◆ 引用文 ◆
----
年齢不詳とはいえ実年齢はあるわけで、母を亡くし「おひとりさまの老後」が現実になりつつあるため

参考のために上野千鶴子氏の『おひとりさまの老後』を遅まきながら読んでみた。

「おひとりさま」という言葉がヒットし、累計111万部(現在はもっとだろう)を突破したベストセラーだ。

「おひとりさま」という言葉を生み出した功績は素晴らしいし、

書いてあることも立派で「なるほど」と思うこともあるのだが、なぜか共感より違和感が残った。

 

母を看取ってから、私は孤独死を恐れている。

なぜなら、孤独死は周囲に迷惑をかけるからだ。

「そんなの死んじゃえば本人は何にもわからないんだから、どうでもいいじゃない。孤独死上等」

などと威勢のいいことを言う一回り以上年上の友人もいるが

誰にも看取られず一人で死ぬことは構わないのだが、発見が遅れた場合の周囲への迷惑を考えてしまうのだ。

 

そこで、孤独死の不安解消になるのかと、また上野千鶴子氏の『在宅ひとり死のススメ』を読んだのだ。

ところが、上野千鶴子氏の信奉者には申し訳ないが、共感どころか反感しかなかった。

前作を読んだ時の違和感の原因がはっきりしたのだ。

 

上野千鶴子氏はすべての著書を「持ち家、貯金有り」で書いているのだ。

「賃貸、貯金無し」の私が共感できないのは当然だ。

しかし、111万部突破ということはそれだけ共感した方が多いということだ。

日本人はお金持ちが多いということだろう。

 

少し長くなるが、決定的に思った箇所を引用する。

 

「これまでの在宅看取りの事例のうちで自費負担がもっとも高額だった例を教えてもらいました。

最高額で月額160万円だったそうです。

びっくりなさるでしょうか?

わたしは逆にほっとしました。

(中略)

『それはどのくらいの期間、続きましたか?』と。

約2ヶ月半、およそ400万円です。

終末期は永遠には続きません。かならず終わりが来ます。

この程度の額なら、日本の小金持ちのお年寄りは蓄えを持っているのではないでしょうか。

小笠原さんによれば、在宅ひとり死の費用は30万から300万まで。

この程度を用意しておけば家で死ねる、そうです。」

 

以上は介護保険を使って、訪問介護、訪問看護、訪問医療の3点セット付きであるが

もちろん、葬儀など死後にかかる費用は含んでいない。

 

『慣れ親しんだ自宅で幸せな最後を迎える方法』と本の帯にあるが

結局、上野千鶴子氏のおっしゃる「この程度」のお金を持つ

小金持ちでなければ

在宅ひとり死はススメられないということか・・・。

 

持ち家も貯金もないが、かろうじて衣食住は足りているので

余分なお金がないだけで貧乏だと思ったことはない私だが

数百万のお金を「この程度」と言いきる上野千鶴子氏はいささか無神経だと思ってしまう。

 

それとも、それはやはり貧乏人のひがみで、日本人のほとんどにとって

数百万円は「この程度」のお金なのかもしれない。
----
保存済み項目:
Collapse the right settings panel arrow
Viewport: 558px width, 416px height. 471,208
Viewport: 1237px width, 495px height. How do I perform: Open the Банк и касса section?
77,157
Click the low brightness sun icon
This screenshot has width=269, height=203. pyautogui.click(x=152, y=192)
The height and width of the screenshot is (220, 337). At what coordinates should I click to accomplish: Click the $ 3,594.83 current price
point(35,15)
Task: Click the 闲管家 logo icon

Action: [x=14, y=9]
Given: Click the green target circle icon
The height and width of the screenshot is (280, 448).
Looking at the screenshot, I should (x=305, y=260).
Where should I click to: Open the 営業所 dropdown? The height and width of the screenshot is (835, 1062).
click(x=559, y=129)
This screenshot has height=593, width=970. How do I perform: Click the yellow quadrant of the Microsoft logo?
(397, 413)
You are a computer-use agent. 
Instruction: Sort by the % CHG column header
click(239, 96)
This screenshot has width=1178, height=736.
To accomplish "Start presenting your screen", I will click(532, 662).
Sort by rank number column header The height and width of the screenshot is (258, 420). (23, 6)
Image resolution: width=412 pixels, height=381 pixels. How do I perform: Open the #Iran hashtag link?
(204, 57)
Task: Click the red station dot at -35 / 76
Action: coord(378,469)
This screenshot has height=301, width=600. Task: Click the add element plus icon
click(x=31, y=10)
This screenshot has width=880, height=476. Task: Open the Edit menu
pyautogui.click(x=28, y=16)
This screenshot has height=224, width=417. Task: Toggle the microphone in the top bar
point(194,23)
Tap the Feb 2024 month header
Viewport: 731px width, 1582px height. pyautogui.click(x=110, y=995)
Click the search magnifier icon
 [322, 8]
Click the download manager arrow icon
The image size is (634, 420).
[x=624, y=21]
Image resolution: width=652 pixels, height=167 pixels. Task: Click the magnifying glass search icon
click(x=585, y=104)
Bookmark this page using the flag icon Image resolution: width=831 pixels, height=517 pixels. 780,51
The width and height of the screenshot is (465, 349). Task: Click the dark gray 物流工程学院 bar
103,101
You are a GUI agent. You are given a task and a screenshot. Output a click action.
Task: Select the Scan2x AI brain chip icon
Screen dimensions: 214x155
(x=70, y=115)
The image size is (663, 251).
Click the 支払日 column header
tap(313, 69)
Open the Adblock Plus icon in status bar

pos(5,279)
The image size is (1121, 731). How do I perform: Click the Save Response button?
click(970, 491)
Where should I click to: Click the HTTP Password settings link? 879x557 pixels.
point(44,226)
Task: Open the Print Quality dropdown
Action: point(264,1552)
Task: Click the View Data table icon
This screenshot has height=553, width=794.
----
◆ 課題の構成 ◆
- A) 引用文の「などと威勢のいいことを言う一回り以上年上の友人もいるが」から「前作を読んだ時の違和感の原因がはっきりしたのだ。」までをすべて書き写すこと。
- B) 次の記述(i)〜(iii)が引用文の内容と一致するかを「はい」または「いいえ」で判定し、それぞれ根拠となる引用文の語句を原文どおりに引用すること。
(i) 筆者は持ち家も貯金も持っていない。
(ii) 在宅看取りの自費負担の最高額は月額160万円だった。
(iii) 訪問介護、訪問看護、訪問医療の3点セットの費用には葬儀など死後にかかる費用が含まれている。

◆ 課題の解答 ◆
- A)
などと威勢のいいことを言う一回り以上年上の友人もいるが

誰にも看取られず一人で死ぬことは構わないのだが、発見が遅れた場合の周囲への迷惑を考えてしまうのだ。

 

そこで、孤独死の不安解消になるのかと、また上野千鶴子氏の『在宅ひとり死のススメ』を読んだのだ。

ところが、上野千鶴子氏の信奉者には申し訳ないが、共感どころか反感しかなかった。

前作を読んだ時の違和感の原因がはっきりしたのだ。

- B)
(i) はい。「持ち家も貯金もないが」
(ii) はい。「最高額で月額160万円だったそうです。」
(iii) いいえ。「もちろん、葬儀など死後にかかる費用は含んでいない。」